When developing a mobile app you'll need to install it on real devices. Installing apps on iOS devices you can connect to your Mac via a USB cable is relatively straightforward. It requires using Xcode and an Apple certified account to generate a secure binary using a digital certificate. You can this for free using your Apple ID and a free Apple Developer account. Apps installed using Xcode require including a Universal Device Identifier (UDID) in the binary. Apple allows up to 100 devices per account for this purpose. Xcode can obtain the UDID from the device when it's plugged in via a USB cable and add it to the list of authorized devices on your account. The details of how this is done is available from your Apple Developer account documentation, which is rather involved. This article focuses on how to obtain the UDID vs. the details of how to use it.
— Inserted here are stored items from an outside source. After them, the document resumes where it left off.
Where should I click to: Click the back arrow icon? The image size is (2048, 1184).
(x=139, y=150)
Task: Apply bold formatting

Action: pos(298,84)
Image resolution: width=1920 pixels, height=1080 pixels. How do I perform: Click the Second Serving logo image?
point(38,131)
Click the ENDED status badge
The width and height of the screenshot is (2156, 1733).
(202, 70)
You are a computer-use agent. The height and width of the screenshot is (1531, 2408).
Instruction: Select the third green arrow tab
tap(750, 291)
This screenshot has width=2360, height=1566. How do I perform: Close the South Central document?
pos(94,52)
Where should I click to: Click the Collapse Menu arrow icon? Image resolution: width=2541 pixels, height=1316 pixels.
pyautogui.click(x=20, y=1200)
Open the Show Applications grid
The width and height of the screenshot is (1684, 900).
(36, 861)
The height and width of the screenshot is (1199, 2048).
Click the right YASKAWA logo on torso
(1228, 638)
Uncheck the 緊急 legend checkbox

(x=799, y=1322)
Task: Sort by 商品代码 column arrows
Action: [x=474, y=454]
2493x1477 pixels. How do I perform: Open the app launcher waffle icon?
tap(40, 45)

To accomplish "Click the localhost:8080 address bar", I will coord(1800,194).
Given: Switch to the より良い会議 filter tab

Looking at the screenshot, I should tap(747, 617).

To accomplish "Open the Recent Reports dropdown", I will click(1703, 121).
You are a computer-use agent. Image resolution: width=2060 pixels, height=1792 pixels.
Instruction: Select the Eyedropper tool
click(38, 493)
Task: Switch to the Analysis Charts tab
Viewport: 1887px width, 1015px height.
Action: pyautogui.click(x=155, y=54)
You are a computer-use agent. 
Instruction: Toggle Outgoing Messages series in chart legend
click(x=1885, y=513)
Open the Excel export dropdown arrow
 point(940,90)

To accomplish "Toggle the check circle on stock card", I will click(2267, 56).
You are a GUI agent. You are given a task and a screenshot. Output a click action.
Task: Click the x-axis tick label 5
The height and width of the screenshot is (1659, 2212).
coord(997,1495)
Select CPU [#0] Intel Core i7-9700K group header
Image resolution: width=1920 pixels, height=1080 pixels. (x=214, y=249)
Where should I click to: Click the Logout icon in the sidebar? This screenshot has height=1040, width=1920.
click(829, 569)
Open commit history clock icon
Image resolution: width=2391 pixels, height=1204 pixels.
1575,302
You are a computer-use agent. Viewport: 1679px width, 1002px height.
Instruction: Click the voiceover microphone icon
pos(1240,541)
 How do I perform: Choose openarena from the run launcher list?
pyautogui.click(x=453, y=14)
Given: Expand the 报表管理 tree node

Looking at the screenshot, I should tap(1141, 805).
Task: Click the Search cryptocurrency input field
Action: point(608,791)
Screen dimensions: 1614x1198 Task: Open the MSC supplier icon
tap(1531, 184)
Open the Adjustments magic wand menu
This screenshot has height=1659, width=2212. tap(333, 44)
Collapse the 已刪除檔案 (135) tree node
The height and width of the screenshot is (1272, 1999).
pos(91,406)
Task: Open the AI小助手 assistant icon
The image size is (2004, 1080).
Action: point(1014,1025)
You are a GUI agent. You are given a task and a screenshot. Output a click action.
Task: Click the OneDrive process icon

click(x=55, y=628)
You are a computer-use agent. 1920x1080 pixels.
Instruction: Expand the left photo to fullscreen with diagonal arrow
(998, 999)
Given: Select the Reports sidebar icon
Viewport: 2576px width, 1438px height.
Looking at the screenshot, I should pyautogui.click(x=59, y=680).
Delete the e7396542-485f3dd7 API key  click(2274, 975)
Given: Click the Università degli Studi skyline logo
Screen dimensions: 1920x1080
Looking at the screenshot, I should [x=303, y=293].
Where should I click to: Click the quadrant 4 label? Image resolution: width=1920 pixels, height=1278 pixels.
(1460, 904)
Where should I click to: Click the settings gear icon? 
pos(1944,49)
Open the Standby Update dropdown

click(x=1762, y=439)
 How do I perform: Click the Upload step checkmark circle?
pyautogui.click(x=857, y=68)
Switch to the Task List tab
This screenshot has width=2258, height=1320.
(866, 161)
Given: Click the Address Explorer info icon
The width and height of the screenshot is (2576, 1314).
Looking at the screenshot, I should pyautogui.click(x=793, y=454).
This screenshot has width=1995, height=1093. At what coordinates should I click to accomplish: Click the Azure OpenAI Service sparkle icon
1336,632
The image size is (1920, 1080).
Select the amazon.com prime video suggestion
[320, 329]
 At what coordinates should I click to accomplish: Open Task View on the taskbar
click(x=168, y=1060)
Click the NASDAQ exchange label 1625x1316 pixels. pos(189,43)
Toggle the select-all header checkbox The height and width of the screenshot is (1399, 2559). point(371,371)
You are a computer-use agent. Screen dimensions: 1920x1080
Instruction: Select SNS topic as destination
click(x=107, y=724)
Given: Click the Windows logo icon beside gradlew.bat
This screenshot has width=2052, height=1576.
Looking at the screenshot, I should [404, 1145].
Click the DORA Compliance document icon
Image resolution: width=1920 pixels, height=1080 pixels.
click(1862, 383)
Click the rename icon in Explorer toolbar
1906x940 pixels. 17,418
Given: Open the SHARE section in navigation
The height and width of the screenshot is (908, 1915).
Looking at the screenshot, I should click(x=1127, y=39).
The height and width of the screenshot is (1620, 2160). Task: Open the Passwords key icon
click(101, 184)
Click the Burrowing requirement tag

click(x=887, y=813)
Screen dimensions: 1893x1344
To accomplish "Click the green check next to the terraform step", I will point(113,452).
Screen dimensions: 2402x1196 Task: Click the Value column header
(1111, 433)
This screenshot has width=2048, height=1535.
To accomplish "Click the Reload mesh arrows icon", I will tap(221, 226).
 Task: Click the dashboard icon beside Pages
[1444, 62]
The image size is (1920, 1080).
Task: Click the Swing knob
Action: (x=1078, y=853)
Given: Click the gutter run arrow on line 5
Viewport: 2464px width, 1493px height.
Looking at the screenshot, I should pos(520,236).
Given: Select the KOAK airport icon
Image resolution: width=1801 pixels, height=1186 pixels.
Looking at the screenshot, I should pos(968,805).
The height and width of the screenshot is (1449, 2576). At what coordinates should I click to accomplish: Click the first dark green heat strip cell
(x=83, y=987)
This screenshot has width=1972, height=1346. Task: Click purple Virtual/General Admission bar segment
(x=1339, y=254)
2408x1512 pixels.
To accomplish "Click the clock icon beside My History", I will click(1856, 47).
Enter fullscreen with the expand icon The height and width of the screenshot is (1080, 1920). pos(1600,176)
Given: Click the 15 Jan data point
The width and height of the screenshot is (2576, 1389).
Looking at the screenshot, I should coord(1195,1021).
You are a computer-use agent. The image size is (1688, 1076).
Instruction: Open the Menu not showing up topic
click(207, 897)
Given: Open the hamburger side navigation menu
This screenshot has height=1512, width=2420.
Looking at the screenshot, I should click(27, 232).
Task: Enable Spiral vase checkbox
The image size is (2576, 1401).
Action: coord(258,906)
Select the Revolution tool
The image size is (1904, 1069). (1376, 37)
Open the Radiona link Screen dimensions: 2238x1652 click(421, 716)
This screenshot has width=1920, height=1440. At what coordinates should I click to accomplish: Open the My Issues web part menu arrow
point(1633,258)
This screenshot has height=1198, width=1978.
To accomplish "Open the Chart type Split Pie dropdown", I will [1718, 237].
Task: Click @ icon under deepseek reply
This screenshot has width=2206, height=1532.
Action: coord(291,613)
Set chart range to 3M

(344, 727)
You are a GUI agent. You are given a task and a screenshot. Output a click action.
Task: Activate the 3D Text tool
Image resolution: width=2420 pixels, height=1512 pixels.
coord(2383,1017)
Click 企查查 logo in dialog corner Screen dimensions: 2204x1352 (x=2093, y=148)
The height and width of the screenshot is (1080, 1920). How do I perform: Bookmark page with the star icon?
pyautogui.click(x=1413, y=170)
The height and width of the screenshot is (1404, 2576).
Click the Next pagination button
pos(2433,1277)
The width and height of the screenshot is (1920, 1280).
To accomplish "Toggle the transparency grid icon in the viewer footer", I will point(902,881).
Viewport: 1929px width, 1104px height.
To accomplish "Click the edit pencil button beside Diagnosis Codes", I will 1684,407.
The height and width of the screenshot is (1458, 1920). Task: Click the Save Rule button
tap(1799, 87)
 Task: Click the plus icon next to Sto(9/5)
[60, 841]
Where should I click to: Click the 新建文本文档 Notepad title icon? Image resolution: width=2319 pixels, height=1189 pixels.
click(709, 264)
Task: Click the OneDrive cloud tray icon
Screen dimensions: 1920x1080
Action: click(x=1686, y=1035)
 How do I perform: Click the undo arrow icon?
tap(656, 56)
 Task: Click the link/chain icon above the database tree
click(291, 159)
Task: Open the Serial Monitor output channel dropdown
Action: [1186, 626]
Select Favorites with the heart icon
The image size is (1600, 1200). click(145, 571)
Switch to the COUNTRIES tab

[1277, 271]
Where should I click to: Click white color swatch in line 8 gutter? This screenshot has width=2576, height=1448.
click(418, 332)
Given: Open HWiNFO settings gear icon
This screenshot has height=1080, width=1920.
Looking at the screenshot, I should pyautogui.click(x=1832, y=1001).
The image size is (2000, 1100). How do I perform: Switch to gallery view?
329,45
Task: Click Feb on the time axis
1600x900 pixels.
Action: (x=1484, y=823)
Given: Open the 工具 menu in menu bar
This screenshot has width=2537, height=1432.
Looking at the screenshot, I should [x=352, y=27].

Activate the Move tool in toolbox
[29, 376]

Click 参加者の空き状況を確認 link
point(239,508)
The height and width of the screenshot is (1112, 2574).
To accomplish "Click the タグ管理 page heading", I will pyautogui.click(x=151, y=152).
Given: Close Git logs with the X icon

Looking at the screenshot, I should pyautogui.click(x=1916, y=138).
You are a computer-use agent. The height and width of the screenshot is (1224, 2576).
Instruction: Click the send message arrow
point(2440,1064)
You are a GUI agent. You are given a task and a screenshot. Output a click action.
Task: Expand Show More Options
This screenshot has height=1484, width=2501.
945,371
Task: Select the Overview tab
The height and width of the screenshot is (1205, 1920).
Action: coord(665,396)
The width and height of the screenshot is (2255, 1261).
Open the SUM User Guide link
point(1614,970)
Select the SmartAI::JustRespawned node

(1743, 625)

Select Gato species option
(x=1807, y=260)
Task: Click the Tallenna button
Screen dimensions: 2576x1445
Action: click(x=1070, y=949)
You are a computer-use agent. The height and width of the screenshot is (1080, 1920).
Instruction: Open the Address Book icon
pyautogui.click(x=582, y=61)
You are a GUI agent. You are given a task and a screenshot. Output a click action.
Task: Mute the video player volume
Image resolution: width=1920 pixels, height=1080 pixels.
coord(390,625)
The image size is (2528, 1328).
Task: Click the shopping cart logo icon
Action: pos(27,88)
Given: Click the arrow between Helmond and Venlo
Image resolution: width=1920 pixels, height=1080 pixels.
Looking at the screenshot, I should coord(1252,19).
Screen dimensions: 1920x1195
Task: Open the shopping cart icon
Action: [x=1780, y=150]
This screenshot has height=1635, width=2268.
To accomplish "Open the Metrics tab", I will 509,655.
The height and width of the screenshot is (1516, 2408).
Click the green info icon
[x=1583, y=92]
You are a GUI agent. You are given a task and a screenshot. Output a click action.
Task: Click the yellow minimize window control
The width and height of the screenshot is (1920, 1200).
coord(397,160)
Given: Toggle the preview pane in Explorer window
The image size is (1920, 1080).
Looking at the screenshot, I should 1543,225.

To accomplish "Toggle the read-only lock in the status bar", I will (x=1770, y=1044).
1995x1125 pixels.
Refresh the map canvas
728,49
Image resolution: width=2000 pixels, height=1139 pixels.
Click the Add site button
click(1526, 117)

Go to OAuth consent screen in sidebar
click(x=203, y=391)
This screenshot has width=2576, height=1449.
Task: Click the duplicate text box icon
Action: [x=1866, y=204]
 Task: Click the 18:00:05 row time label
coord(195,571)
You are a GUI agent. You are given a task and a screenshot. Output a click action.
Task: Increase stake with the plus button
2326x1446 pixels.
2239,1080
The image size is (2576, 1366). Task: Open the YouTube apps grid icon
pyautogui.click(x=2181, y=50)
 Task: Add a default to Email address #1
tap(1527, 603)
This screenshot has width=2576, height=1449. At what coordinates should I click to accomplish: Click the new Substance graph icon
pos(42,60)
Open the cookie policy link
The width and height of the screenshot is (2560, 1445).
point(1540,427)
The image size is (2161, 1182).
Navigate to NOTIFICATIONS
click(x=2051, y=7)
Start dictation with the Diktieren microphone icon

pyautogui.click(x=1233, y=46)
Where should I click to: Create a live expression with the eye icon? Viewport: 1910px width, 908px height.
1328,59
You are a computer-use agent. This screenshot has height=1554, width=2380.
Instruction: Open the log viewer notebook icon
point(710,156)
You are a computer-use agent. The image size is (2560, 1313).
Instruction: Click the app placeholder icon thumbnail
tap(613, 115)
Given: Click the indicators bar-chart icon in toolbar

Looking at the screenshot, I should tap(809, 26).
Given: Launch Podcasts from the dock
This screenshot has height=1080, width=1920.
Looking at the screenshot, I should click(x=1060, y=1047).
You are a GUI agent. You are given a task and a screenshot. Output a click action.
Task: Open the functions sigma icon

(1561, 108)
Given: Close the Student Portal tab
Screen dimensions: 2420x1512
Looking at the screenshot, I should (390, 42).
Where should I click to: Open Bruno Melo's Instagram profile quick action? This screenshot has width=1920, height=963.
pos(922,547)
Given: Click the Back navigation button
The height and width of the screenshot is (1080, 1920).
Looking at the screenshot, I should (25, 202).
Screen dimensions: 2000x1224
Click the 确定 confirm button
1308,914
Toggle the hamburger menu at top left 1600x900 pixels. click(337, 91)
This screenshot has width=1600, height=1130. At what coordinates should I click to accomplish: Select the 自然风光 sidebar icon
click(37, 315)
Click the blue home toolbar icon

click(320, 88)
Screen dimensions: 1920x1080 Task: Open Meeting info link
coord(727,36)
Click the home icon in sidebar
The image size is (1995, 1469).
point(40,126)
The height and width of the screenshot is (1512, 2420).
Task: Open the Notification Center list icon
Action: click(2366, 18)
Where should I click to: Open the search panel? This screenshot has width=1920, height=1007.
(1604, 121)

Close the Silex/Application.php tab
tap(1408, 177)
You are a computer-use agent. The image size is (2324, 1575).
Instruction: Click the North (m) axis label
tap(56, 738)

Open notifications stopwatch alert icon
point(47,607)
To distribute your app to another person's device it's easiest to use TestFlight. Again, you can read about this in the Apple Developer documentation. If TestFlight does not work for you, you can use Ad Hoc distribution or connect the device to your Mac. Either approach requires obtaining the UDID from other persons' devices. Finally, we get to the crux of the matter. Usually, connecting another user's device to your Mac is problematic as it requires you to meet physically with the person. To do this remotely, you need to have the user obtain their UDID and send it to you. To complicate matters, the UDID is protected and your user may not have a Mac or Xcode. What to do?

One method involves using a "profile" installed from a website. This is complex and requires compromising security on the device. I've recently discovered an alternative. It turns out that the USB details of the device include the UDID.

The image below shows how to use System Information on a Mac to obtain USB details about your device. Surprisingly, the serial number is actually the 24 character Hex encoded UDID, shown as 0000XXXXXXXXXXXXXXXXXXXX in the image below.

Alternatively, the image below shows how to use the Device Manager on a Windows computer to obtain USB details about your device. The serial number is the 24 character Hex encoded UDID, shown as 0000XXXXXXXXXXXXXXXXXXXX in the image below.

The developer must add a dash after he 8th character to make it a valid UDID, i.e. 0000XXXX-XXXXXXXXXXXXXXXX.

Using this UDID a developer can now install their app on your device or make it available via Ad Hoc distribution.